▶ WHAT THE TASK ASKS: Although the records contain pictures, repeat only the text of every line exactly.

(Saved data entries)
------
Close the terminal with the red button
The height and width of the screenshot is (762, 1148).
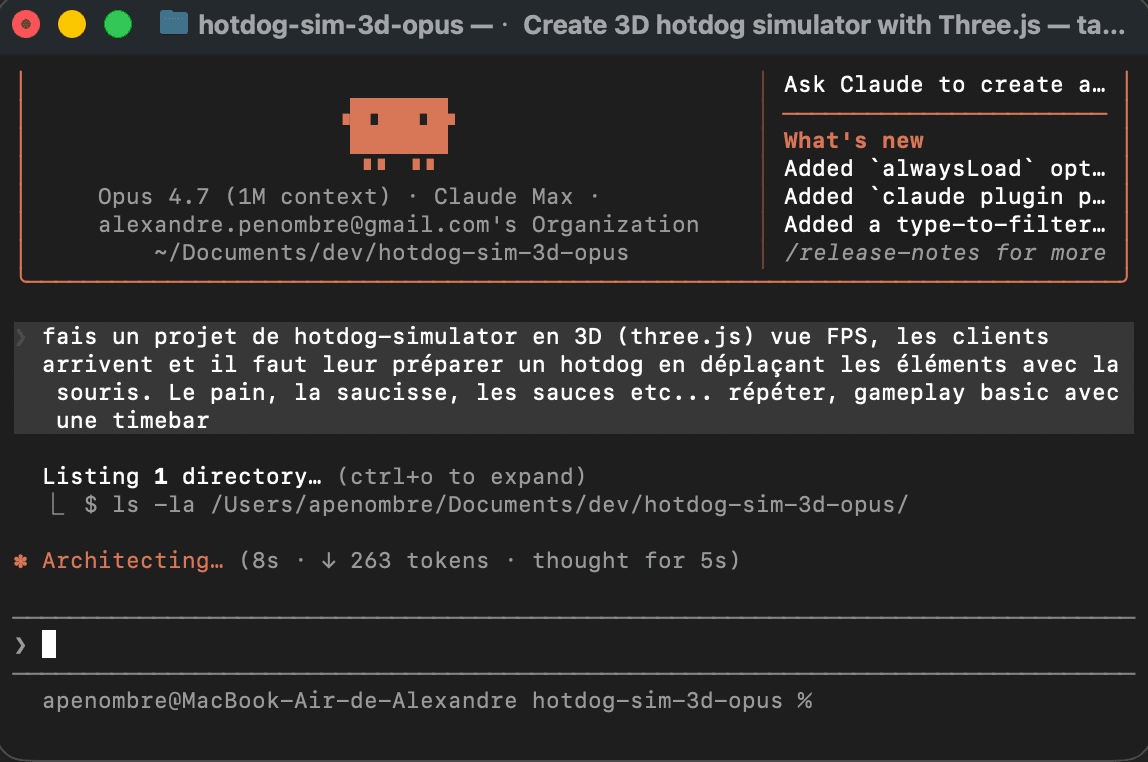pos(26,24)
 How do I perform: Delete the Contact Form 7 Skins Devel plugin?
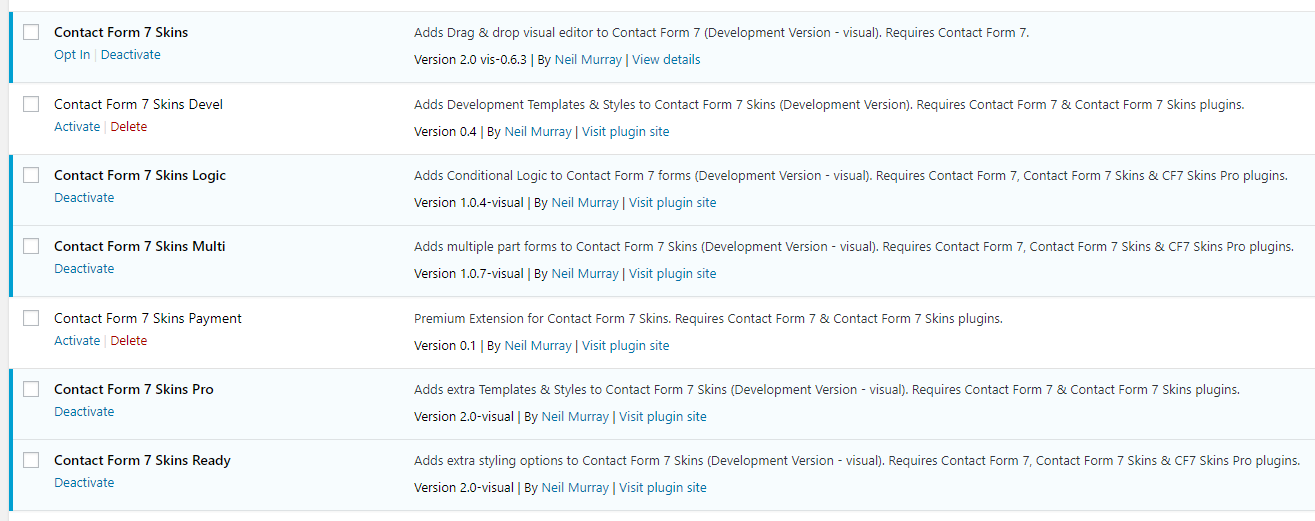click(x=128, y=127)
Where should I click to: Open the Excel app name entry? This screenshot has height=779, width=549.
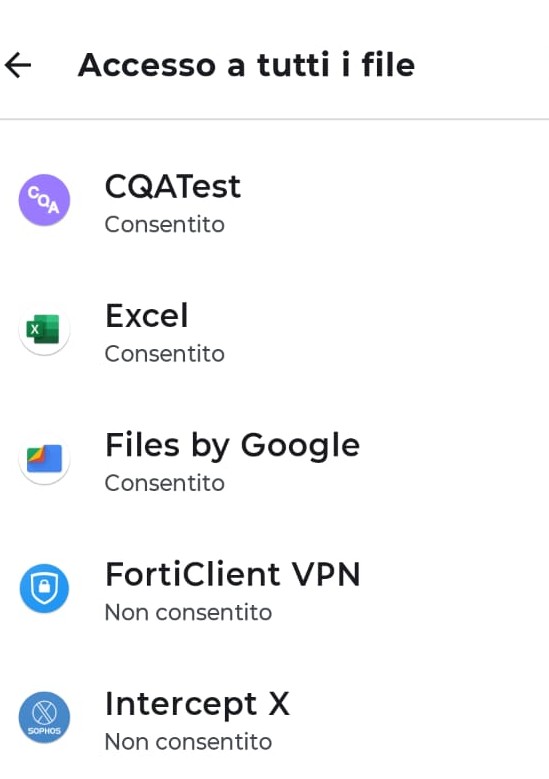(x=147, y=316)
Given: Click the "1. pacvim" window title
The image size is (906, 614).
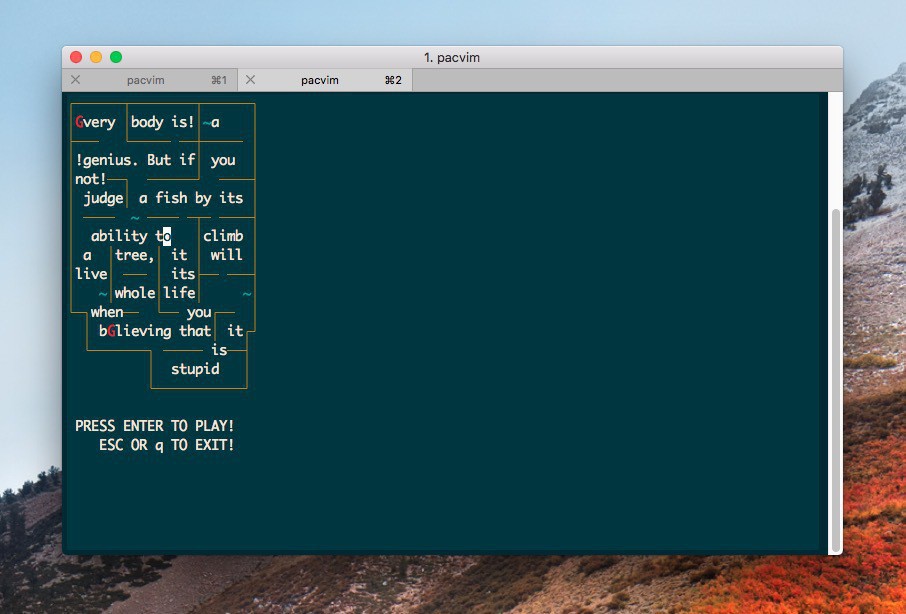Looking at the screenshot, I should click(x=452, y=57).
------
▶ EXERCISE OUTPUT:
Close the terminal with the red button
The height and width of the screenshot is (762, 1148).
pos(26,24)
 How do I perform: Delete the Contact Form 7 Skins Devel plugin?
click(x=128, y=127)
Where should I click to: Open the Excel app name entry? This screenshot has height=779, width=549.
(x=147, y=316)
Given: Click the "1. pacvim" window title
The image size is (906, 614).
Looking at the screenshot, I should click(x=452, y=57).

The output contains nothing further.